* **Document passage**:
>>
Skip to content

Cost Optimization

Overview

Strategies for optimizing ML costs on AWS.

AWS Cost Management Tools

Tool Purpose
Cost Explorer Visualize and analyze costs
AWS Budgets Set cost alerts
Savings Plans Commit to usage for discounts
Spot Instances Use spare capacity
Compute Optimizer Right-sizing recommendations

SageMaker Cost Optimization

Training Costs

Spot Training

Save up to 90% on training costs.

estimator = Estimator(
    ...
    use_spot_instances=True,
    max_wait=3600,
    max_run=1800,
    checkpoint_s3_uri="s3://bucket/checkpoints/"
)

Right-sizing Instances

Instance Type Use Case
ml.m5.* General purpose
ml.c5.* CPU-intensive
ml.p3./ml.g4dn. Deep learning
ml.r5.* Memory-intensive

Managed Warm Pools

Reduce training startup time.

estimator = Estimator(
    ...
    keep_alive_period_in_seconds=3600  # 1 hour
)
<<
* **Listed records**:
>>
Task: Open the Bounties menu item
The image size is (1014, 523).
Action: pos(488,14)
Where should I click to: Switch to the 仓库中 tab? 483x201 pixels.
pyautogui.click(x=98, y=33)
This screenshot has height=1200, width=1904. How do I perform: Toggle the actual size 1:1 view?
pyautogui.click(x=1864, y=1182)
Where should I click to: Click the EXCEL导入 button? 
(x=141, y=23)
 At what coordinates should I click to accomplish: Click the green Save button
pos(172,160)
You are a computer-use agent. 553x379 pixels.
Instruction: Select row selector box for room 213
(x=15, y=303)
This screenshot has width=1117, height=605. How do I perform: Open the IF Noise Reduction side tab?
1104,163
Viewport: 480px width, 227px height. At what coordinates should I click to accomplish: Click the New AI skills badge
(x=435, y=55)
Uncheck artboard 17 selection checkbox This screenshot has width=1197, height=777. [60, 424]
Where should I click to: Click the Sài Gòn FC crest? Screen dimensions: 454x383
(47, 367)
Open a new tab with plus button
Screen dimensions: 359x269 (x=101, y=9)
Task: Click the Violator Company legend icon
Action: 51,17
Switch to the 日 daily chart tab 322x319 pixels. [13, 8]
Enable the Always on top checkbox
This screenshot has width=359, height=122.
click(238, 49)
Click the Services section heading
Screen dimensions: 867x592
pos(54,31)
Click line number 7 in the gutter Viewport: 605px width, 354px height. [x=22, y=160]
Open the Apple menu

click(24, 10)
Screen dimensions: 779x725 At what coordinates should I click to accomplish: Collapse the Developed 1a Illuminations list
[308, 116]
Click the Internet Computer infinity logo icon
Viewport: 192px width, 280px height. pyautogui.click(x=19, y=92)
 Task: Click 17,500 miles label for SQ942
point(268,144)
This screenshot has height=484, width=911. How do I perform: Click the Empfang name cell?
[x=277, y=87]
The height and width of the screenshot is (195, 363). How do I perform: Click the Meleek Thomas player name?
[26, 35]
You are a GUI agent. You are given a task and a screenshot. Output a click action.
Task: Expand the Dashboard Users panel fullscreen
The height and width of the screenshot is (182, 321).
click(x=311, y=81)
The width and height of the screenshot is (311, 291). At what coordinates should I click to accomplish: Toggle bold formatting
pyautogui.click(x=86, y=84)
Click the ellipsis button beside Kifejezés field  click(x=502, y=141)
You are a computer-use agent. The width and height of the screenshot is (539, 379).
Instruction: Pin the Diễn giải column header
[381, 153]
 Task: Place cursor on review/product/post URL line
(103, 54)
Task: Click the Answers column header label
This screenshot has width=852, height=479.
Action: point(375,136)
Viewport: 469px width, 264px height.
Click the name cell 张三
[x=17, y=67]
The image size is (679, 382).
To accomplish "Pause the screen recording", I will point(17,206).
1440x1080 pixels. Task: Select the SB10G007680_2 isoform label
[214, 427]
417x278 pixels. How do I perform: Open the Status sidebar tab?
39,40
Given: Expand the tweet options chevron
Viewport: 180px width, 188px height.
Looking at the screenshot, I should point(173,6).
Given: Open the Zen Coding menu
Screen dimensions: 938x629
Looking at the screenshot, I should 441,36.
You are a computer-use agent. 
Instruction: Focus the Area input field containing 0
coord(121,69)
<<
* **Complete the following**:
a – In the AWS cost optimization guide, what purpose is listed for Compute Optimizer?
b – Please write the next part of the AWS cost optimization guide, starting after the managed warm pools code.

* **Set of answers**:
a – Right-sizing recommendations.

b –
Inference Costs

Serverless Endpoints

Pay per request, no idle costs.

serverless_config = ServerlessInferenceConfig(
    memory_size_in_mb=2048,
    max_concurrency=10
)

Multi-Model Endpoints

Host multiple models on single instance.

mme = MultiDataModel(
    name="mme-endpoint",
    model_data_prefix="s3://bucket/models/",
    image_uri=image_uri,
    role=role
)

Auto Scaling

Scale to zero during low traffic (Serverless) or minimum capacity.

Storage Costs

  • Use S3 lifecycle policies for old data
  • Clean up unused model artifacts
  • Use appropriate storage classes

AWS Budgets

import boto3

budgets = boto3.client("budgets")

budgets.create_budget(
    AccountId="123456789012",
    Budget={
        "BudgetName": "ML-Monthly-Budget",
        "BudgetLimit": {"Amount": "1000", "Unit": "USD"},
        "TimeUnit": "MONTHLY",
        "BudgetType": "COST"
    },
    NotificationsWithSubscribers=[{
        "Notification": {
            "NotificationType": "ACTUAL",
            "ComparisonOperator": "GREATER_THAN",
            "Threshold": 80,
            "ThresholdType": "PERCENTAGE"
        },
        "Subscribers": [{
            "SubscriptionType": "EMAIL",
            "Address": "team@example.com"
        }]
    }]
)

Cost Allocation Tags

Track costs by project, team, or environment.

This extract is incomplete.